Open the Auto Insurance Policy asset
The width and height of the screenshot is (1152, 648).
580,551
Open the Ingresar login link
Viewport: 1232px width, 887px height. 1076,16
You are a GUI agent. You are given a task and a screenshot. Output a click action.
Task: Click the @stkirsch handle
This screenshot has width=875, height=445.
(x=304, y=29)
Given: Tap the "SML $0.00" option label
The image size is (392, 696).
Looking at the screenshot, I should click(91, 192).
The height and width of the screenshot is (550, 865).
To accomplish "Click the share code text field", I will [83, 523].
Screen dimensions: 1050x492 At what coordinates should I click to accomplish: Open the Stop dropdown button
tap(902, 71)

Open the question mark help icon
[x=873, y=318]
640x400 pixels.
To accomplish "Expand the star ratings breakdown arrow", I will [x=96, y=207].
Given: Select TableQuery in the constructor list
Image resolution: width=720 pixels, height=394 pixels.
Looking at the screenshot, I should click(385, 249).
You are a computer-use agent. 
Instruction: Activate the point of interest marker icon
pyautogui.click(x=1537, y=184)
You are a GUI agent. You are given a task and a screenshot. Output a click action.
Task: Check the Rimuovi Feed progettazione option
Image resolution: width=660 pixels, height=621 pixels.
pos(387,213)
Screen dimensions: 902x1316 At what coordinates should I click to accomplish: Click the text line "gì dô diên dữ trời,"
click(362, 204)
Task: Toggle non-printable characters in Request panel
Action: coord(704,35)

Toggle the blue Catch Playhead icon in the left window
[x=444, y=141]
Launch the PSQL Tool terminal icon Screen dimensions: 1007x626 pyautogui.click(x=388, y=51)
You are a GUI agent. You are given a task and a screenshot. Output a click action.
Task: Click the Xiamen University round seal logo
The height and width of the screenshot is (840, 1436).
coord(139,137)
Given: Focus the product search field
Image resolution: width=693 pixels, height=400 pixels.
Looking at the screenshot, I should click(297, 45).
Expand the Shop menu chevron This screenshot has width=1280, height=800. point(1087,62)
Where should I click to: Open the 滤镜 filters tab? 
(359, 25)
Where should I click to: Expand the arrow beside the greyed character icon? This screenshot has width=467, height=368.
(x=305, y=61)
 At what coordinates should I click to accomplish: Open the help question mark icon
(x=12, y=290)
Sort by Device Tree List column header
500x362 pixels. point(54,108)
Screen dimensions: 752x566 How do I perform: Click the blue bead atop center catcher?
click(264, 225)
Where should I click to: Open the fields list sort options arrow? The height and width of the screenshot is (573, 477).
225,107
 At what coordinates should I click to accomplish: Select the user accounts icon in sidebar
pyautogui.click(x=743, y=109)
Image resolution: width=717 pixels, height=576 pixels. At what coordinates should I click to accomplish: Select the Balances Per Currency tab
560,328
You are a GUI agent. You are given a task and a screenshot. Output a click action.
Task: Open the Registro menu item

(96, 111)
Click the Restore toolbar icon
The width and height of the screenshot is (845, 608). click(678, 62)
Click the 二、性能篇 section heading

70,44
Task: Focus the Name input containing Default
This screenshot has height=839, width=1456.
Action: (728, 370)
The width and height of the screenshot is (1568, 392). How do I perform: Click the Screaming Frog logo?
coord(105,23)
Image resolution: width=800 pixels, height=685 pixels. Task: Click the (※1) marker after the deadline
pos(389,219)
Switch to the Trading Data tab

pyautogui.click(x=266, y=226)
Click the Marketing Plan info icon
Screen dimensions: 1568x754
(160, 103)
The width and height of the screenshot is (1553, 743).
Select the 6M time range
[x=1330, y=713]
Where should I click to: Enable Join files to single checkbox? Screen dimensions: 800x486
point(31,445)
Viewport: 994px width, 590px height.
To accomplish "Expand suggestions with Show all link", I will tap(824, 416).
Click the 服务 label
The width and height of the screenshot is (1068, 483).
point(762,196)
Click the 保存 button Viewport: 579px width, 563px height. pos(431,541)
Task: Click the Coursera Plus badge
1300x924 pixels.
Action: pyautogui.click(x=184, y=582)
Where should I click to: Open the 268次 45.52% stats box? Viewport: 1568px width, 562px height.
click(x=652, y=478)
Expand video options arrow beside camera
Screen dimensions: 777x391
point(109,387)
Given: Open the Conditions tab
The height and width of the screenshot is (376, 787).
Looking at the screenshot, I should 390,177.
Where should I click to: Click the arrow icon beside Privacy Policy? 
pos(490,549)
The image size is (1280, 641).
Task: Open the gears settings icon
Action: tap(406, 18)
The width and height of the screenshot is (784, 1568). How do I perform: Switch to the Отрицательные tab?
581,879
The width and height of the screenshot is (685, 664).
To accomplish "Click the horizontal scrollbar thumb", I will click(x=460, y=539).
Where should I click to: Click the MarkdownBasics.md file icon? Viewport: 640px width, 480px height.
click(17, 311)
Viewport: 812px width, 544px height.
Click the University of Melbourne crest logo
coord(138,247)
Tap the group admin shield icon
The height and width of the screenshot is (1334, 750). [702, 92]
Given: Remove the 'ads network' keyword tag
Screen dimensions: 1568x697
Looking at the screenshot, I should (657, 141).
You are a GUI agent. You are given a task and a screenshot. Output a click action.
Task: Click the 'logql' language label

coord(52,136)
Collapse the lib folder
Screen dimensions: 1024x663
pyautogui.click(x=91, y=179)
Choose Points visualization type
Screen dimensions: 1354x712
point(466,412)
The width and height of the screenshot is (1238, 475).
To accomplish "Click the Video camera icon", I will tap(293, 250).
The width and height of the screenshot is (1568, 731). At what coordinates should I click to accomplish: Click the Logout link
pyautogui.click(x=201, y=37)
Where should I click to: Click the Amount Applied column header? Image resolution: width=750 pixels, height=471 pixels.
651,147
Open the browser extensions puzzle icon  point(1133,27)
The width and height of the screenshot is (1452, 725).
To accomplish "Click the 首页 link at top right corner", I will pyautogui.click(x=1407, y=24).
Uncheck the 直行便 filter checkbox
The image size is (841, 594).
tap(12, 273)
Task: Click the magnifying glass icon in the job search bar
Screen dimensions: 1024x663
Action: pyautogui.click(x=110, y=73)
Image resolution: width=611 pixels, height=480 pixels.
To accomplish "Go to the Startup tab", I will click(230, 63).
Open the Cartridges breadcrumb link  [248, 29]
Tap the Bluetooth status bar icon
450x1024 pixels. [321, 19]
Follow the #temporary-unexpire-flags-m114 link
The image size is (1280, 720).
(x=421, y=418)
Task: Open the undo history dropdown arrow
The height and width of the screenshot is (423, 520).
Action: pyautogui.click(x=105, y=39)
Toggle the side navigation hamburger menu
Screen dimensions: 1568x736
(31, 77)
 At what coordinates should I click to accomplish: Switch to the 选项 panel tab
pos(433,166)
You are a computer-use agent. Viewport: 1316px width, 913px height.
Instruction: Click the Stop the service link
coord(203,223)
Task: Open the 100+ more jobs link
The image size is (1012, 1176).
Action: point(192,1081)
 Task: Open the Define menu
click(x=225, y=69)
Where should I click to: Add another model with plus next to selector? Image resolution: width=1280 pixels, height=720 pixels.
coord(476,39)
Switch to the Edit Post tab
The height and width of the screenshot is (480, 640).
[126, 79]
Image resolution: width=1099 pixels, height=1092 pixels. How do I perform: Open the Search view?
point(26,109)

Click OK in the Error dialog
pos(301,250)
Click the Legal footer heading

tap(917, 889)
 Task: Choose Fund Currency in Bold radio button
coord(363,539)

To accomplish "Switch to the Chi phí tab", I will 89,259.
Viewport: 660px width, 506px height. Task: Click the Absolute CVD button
_ _ _ _ _
Problem to work on: Transcribe all the entries, keeping each one exactly as it is.

Written answer:
Open the Auto Insurance Policy asset
The width and height of the screenshot is (1152, 648).
580,551
Open the Ingresar login link
Viewport: 1232px width, 887px height. 1076,16
You are a GUI agent. You are given a task and a screenshot. Output a click action.
Task: Click the @stkirsch handle
This screenshot has width=875, height=445.
(x=304, y=29)
Given: Tap the "SML $0.00" option label
The image size is (392, 696).
Looking at the screenshot, I should click(91, 192).
The height and width of the screenshot is (550, 865).
To accomplish "Click the share code text field", I will [83, 523].
Screen dimensions: 1050x492 At what coordinates should I click to accomplish: Open the Stop dropdown button
tap(902, 71)

Open the question mark help icon
[x=873, y=318]
640x400 pixels.
To accomplish "Expand the star ratings breakdown arrow", I will [x=96, y=207].
Given: Select TableQuery in the constructor list
Image resolution: width=720 pixels, height=394 pixels.
Looking at the screenshot, I should click(385, 249).
You are a computer-use agent. 
Instruction: Activate the point of interest marker icon
pyautogui.click(x=1537, y=184)
You are a GUI agent. You are given a task and a screenshot. Output a click action.
Task: Check the Rimuovi Feed progettazione option
Image resolution: width=660 pixels, height=621 pixels.
pos(387,213)
Screen dimensions: 902x1316 At what coordinates should I click to accomplish: Click the text line "gì dô diên dữ trời,"
click(362, 204)
Task: Toggle non-printable characters in Request panel
Action: coord(704,35)

Toggle the blue Catch Playhead icon in the left window
[x=444, y=141]
Launch the PSQL Tool terminal icon Screen dimensions: 1007x626 pyautogui.click(x=388, y=51)
You are a GUI agent. You are given a task and a screenshot. Output a click action.
Task: Click the Xiamen University round seal logo
The height and width of the screenshot is (840, 1436).
coord(139,137)
Given: Focus the product search field
Image resolution: width=693 pixels, height=400 pixels.
Looking at the screenshot, I should click(297, 45).
Expand the Shop menu chevron This screenshot has width=1280, height=800. point(1087,62)
Where should I click to: Open the 滤镜 filters tab? 
(359, 25)
Where should I click to: Expand the arrow beside the greyed character icon? This screenshot has width=467, height=368.
(x=305, y=61)
 At what coordinates should I click to accomplish: Open the help question mark icon
(x=12, y=290)
Sort by Device Tree List column header
500x362 pixels. point(54,108)
Screen dimensions: 752x566 How do I perform: Click the blue bead atop center catcher?
click(264, 225)
Where should I click to: Open the fields list sort options arrow? The height and width of the screenshot is (573, 477).
225,107
 At what coordinates should I click to accomplish: Select the user accounts icon in sidebar
pyautogui.click(x=743, y=109)
Image resolution: width=717 pixels, height=576 pixels. At what coordinates should I click to accomplish: Select the Balances Per Currency tab
560,328
You are a GUI agent. You are given a task and a screenshot. Output a click action.
Task: Open the Registro menu item

(96, 111)
Click the Restore toolbar icon
The width and height of the screenshot is (845, 608). click(678, 62)
Click the 二、性能篇 section heading

70,44
Task: Focus the Name input containing Default
This screenshot has height=839, width=1456.
Action: (728, 370)
The width and height of the screenshot is (1568, 392). How do I perform: Click the Screaming Frog logo?
coord(105,23)
Image resolution: width=800 pixels, height=685 pixels. Task: Click the (※1) marker after the deadline
pos(389,219)
Switch to the Trading Data tab

pyautogui.click(x=266, y=226)
Click the Marketing Plan info icon
Screen dimensions: 1568x754
(160, 103)
The width and height of the screenshot is (1553, 743).
Select the 6M time range
[x=1330, y=713]
Where should I click to: Enable Join files to single checkbox? Screen dimensions: 800x486
point(31,445)
Viewport: 994px width, 590px height.
To accomplish "Expand suggestions with Show all link", I will tap(824, 416).
Click the 服务 label
The width and height of the screenshot is (1068, 483).
point(762,196)
Click the 保存 button Viewport: 579px width, 563px height. pos(431,541)
Task: Click the Coursera Plus badge
1300x924 pixels.
Action: pyautogui.click(x=184, y=582)
Where should I click to: Open the 268次 45.52% stats box? Viewport: 1568px width, 562px height.
click(x=652, y=478)
Expand video options arrow beside camera
Screen dimensions: 777x391
point(109,387)
Given: Open the Conditions tab
The height and width of the screenshot is (376, 787).
Looking at the screenshot, I should 390,177.
Where should I click to: Click the arrow icon beside Privacy Policy? 
pos(490,549)
The image size is (1280, 641).
Task: Open the gears settings icon
Action: tap(406, 18)
The width and height of the screenshot is (784, 1568). How do I perform: Switch to the Отрицательные tab?
581,879
The width and height of the screenshot is (685, 664).
To accomplish "Click the horizontal scrollbar thumb", I will click(x=460, y=539).
Where should I click to: Click the MarkdownBasics.md file icon? Viewport: 640px width, 480px height.
click(17, 311)
Viewport: 812px width, 544px height.
Click the University of Melbourne crest logo
coord(138,247)
Tap the group admin shield icon
The height and width of the screenshot is (1334, 750). [702, 92]
Given: Remove the 'ads network' keyword tag
Screen dimensions: 1568x697
Looking at the screenshot, I should (657, 141).
You are a GUI agent. You are given a task and a screenshot. Output a click action.
Task: Click the 'logql' language label

coord(52,136)
Collapse the lib folder
Screen dimensions: 1024x663
pyautogui.click(x=91, y=179)
Choose Points visualization type
Screen dimensions: 1354x712
point(466,412)
The width and height of the screenshot is (1238, 475).
To accomplish "Click the Video camera icon", I will tap(293, 250).
The width and height of the screenshot is (1568, 731). At what coordinates should I click to accomplish: Click the Logout link
pyautogui.click(x=201, y=37)
Where should I click to: Click the Amount Applied column header? Image resolution: width=750 pixels, height=471 pixels.
651,147
Open the browser extensions puzzle icon  point(1133,27)
The width and height of the screenshot is (1452, 725).
To accomplish "Click the 首页 link at top right corner", I will pyautogui.click(x=1407, y=24).
Uncheck the 直行便 filter checkbox
The image size is (841, 594).
tap(12, 273)
Task: Click the magnifying glass icon in the job search bar
Screen dimensions: 1024x663
Action: pyautogui.click(x=110, y=73)
Image resolution: width=611 pixels, height=480 pixels.
To accomplish "Go to the Startup tab", I will click(230, 63).
Open the Cartridges breadcrumb link  [248, 29]
Tap the Bluetooth status bar icon
450x1024 pixels. [321, 19]
Follow the #temporary-unexpire-flags-m114 link
The image size is (1280, 720).
(x=421, y=418)
Task: Open the undo history dropdown arrow
The height and width of the screenshot is (423, 520).
Action: pyautogui.click(x=105, y=39)
Toggle the side navigation hamburger menu
Screen dimensions: 1568x736
(31, 77)
 At what coordinates should I click to accomplish: Switch to the 选项 panel tab
pos(433,166)
You are a computer-use agent. Viewport: 1316px width, 913px height.
Instruction: Click the Stop the service link
coord(203,223)
Task: Open the 100+ more jobs link
The image size is (1012, 1176).
Action: point(192,1081)
 Task: Open the Define menu
click(x=225, y=69)
Where should I click to: Add another model with plus next to selector? Image resolution: width=1280 pixels, height=720 pixels.
coord(476,39)
Switch to the Edit Post tab
The height and width of the screenshot is (480, 640).
[126, 79]
Image resolution: width=1099 pixels, height=1092 pixels. How do I perform: Open the Search view?
point(26,109)

Click OK in the Error dialog
pos(301,250)
Click the Legal footer heading

tap(917, 889)
 Task: Choose Fund Currency in Bold radio button
coord(363,539)

To accomplish "Switch to the Chi phí tab", I will 89,259.
Viewport: 660px width, 506px height. Task: Click the Absolute CVD button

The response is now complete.